Stored data entries:
◇ ◇ ◇ ◇ ◇

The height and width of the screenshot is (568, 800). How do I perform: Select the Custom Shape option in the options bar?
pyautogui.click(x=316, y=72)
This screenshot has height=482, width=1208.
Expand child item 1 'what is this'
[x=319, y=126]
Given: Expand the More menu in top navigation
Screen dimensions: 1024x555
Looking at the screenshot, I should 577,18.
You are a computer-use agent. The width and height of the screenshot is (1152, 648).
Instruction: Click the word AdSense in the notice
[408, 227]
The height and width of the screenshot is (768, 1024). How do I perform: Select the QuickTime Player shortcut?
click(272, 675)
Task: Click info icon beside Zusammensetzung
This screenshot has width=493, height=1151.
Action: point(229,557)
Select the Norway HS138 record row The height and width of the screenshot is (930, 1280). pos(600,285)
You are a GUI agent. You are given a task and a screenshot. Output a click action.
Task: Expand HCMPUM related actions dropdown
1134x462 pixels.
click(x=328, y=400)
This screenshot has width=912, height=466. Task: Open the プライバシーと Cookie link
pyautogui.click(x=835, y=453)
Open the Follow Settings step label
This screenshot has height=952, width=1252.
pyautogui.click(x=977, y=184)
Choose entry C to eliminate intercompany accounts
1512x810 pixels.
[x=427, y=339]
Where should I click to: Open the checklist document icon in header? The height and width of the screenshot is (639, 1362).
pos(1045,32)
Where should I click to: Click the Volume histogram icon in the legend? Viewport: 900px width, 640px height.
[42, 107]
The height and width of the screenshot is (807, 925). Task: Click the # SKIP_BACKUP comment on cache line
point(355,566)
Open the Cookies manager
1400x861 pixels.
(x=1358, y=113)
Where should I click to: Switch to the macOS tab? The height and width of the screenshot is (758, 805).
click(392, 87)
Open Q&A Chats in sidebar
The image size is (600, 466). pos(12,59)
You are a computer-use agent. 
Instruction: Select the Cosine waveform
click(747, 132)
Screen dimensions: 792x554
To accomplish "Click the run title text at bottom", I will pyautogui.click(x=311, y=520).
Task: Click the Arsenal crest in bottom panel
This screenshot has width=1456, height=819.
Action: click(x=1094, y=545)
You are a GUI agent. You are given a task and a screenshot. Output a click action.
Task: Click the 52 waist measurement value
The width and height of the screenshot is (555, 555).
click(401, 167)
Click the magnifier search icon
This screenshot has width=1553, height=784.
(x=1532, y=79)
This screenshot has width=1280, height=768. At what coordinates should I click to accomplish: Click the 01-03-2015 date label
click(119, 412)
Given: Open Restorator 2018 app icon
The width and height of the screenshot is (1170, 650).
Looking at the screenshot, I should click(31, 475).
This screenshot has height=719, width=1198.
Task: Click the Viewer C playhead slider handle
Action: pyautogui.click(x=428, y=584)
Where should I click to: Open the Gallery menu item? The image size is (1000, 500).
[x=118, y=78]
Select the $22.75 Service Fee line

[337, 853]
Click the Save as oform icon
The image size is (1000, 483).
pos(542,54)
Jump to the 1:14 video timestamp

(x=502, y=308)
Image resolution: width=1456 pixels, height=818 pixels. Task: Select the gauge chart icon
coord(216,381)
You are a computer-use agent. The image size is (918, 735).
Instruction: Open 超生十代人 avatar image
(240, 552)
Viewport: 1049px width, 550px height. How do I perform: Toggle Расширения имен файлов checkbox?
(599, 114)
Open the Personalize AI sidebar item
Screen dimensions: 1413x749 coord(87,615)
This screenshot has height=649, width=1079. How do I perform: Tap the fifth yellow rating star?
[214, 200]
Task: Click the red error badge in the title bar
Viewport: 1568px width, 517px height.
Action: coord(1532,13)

◇ ◇ ◇ ◇ ◇

The expected response is the full set of records, reproduced exactly.

The height and width of the screenshot is (568, 800). How do I perform: Select the Custom Shape option in the options bar?
pyautogui.click(x=316, y=72)
This screenshot has height=482, width=1208.
Expand child item 1 'what is this'
[x=319, y=126]
Given: Expand the More menu in top navigation
Screen dimensions: 1024x555
Looking at the screenshot, I should 577,18.
You are a computer-use agent. The width and height of the screenshot is (1152, 648).
Instruction: Click the word AdSense in the notice
[408, 227]
The height and width of the screenshot is (768, 1024). How do I perform: Select the QuickTime Player shortcut?
click(272, 675)
Task: Click info icon beside Zusammensetzung
This screenshot has width=493, height=1151.
Action: point(229,557)
Select the Norway HS138 record row The height and width of the screenshot is (930, 1280). pos(600,285)
You are a GUI agent. You are given a task and a screenshot. Output a click action.
Task: Expand HCMPUM related actions dropdown
1134x462 pixels.
click(x=328, y=400)
This screenshot has width=912, height=466. Task: Open the プライバシーと Cookie link
pyautogui.click(x=835, y=453)
Open the Follow Settings step label
This screenshot has height=952, width=1252.
pyautogui.click(x=977, y=184)
Choose entry C to eliminate intercompany accounts
1512x810 pixels.
[x=427, y=339]
Where should I click to: Open the checklist document icon in header? The height and width of the screenshot is (639, 1362).
pos(1045,32)
Where should I click to: Click the Volume histogram icon in the legend? Viewport: 900px width, 640px height.
[42, 107]
The height and width of the screenshot is (807, 925). Task: Click the # SKIP_BACKUP comment on cache line
point(355,566)
Open the Cookies manager
1400x861 pixels.
(x=1358, y=113)
Where should I click to: Switch to the macOS tab? The height and width of the screenshot is (758, 805).
click(392, 87)
Open Q&A Chats in sidebar
The image size is (600, 466). pos(12,59)
You are a computer-use agent. 
Instruction: Select the Cosine waveform
click(747, 132)
Screen dimensions: 792x554
To accomplish "Click the run title text at bottom", I will pyautogui.click(x=311, y=520).
Task: Click the Arsenal crest in bottom panel
This screenshot has width=1456, height=819.
Action: click(x=1094, y=545)
You are a GUI agent. You are given a task and a screenshot. Output a click action.
Task: Click the 52 waist measurement value
The width and height of the screenshot is (555, 555).
click(401, 167)
Click the magnifier search icon
This screenshot has width=1553, height=784.
(x=1532, y=79)
This screenshot has width=1280, height=768. At what coordinates should I click to accomplish: Click the 01-03-2015 date label
click(119, 412)
Given: Open Restorator 2018 app icon
The width and height of the screenshot is (1170, 650).
Looking at the screenshot, I should click(31, 475).
This screenshot has height=719, width=1198.
Task: Click the Viewer C playhead slider handle
Action: pyautogui.click(x=428, y=584)
Where should I click to: Open the Gallery menu item? The image size is (1000, 500).
[x=118, y=78]
Select the $22.75 Service Fee line

[337, 853]
Click the Save as oform icon
The image size is (1000, 483).
pos(542,54)
Jump to the 1:14 video timestamp

(x=502, y=308)
Image resolution: width=1456 pixels, height=818 pixels. Task: Select the gauge chart icon
coord(216,381)
You are a computer-use agent. The image size is (918, 735).
Instruction: Open 超生十代人 avatar image
(240, 552)
Viewport: 1049px width, 550px height. How do I perform: Toggle Расширения имен файлов checkbox?
(599, 114)
Open the Personalize AI sidebar item
Screen dimensions: 1413x749 coord(87,615)
This screenshot has height=649, width=1079. How do I perform: Tap the fifth yellow rating star?
[214, 200]
Task: Click the red error badge in the title bar
Viewport: 1568px width, 517px height.
Action: coord(1532,13)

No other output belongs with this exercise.